EXPLORE THE MATERIAL:
**1.** In the cooking blog post, reproduce the passage starting with "Thursday, July 29, 2010" and going on through "as cooking, right?", switching "canned tomato soup" to "instant ramen".
**2.** Based on the cooking blog post, decide whether each statement is true: (a) The writer moved to Virginia three years ago. (b) In college, the writer cooked the meals for the sorority house. (c) After about a year, the writer began modifying recipes. Answer yes or no for each, and quote the words from the post that settle it.
**3.** Write the next part of the cooking blog post, picking up after its final sentence.
-- PAGE TEXT follows --
Thursday, July 29, 2010

Zero to Hero [in the kitchen]

When I moved to Virginia three years ago, I had no idea how to cook. I didn't even know how to scramble eggs (I know, pathetic!). My mom always did the cooking at my house, so I was never forced to learn. In college, I lived in a sorority house, which meant I could rely on the house-cook who prepared our meals everyday. Needless to say, when I moved out here I had yet to learn how to cook much more than shells and cheese and canned tomato soup. That counts as cooking, right?

It's funny thinking back to my first summer in Virginia, when making over-easy eggs would nearly bring me to tears (I can't lie, I still get upset when I break a yolk in the pan) and every time I grilled any sort of meat, I insisted that Jesse double-check it to make sure it was done. After a few months of practice though, I started to settle into cooking. And after a year or so, I noticed that I was modifying the recipes I found to work better for Jesse and me. I took pride in what I was making and the fact that I could be so successful with something that felt so challenging.
-- PAGE TEXT concluded --
-- RECORDED DATA follows --
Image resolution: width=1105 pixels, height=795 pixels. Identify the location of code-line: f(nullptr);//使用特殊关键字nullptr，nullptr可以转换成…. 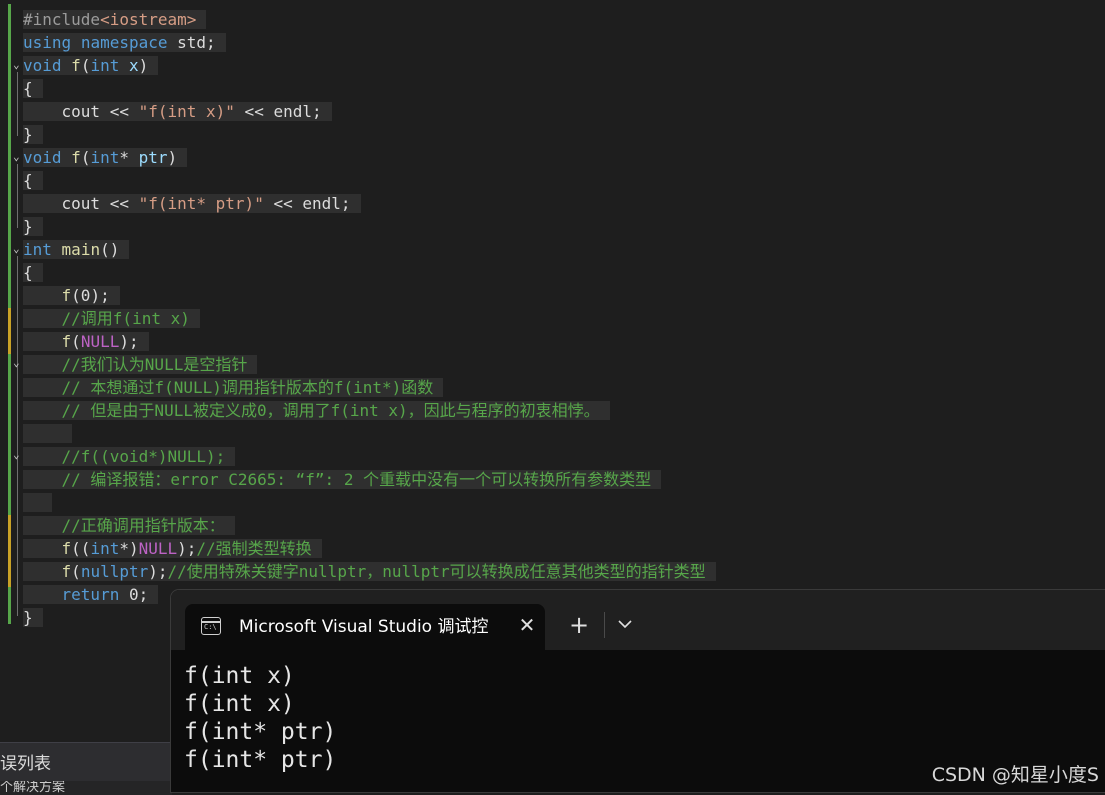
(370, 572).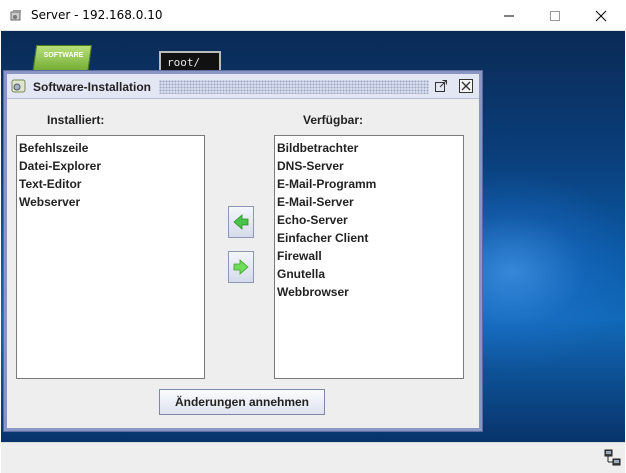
-- RECORDED DATA concluded --
RESPONSES BY ITEM NUMBER:
**1.**
Thursday, July 29, 2010

Zero to Hero [in the kitchen]

When I moved to Virginia three years ago, I had no idea how to cook. I didn't even know how to scramble eggs (I know, pathetic!). My mom always did the cooking at my house, so I was never forced to learn. In college, I lived in a sorority house, which meant I could rely on the house-cook who prepared our meals everyday. Needless to say, when I moved out here I had yet to learn how to cook much more than shells and cheese and instant ramen. That counts as cooking, right?

**2.**
(a) Yes: "When I moved to Virginia three years ago, I had no idea how to cook."
(b) No: "I could rely on the house-cook who prepared our meals everyday."
(c) Yes: "after a year or so, I noticed that I was modifying the recipes I found to work better for Jesse and me."

**3.**
My first homemade lasagna (Spring 2008)

Looking back to my first days at the stove makes me laugh. I can't believe that at one point I was intimidated by raw chicken or that eggs made me feel defeated. During my three years of home-cooking, I finally feel like I've found my sea-legs and that I can do just about anything.

While I know many of you are already settled-in in the kitchen, I have a little advice for anyone that is new to cooking - start small, but reach far. There have been several times when I've stretched way out of my cooking comfort zone to try a new dish or cooking method to prove to myself that I can do it, and 99% of the time it pays off. I usually try to pick one part of the meal to jazz up, while keeping everything else simple. For example, taco night - Jesse and I eat tacos just about every week. I usually use ground beef or turkey and I either mix up my own taco seasoning or cheat and use store bought mix. But one thing I love to make from scratch, that takes taco night to the next level, is guacamole. I never realized how simple it is to make homemade Guac. Restaurants charge anywhere from fifty cents to $1.50 extra for a tiny cup of Guac, but a whole avocado only costs about $1.25 ... talk about major markup!

The thing I like about making guacamole is that you can modify it based on your personal tastes and what you have on hand. But beware, avocados have a very short shelf life. It's best to buy them the day before you want to use them because it only takes about 24 hours for a medium-hard avocado to ripen.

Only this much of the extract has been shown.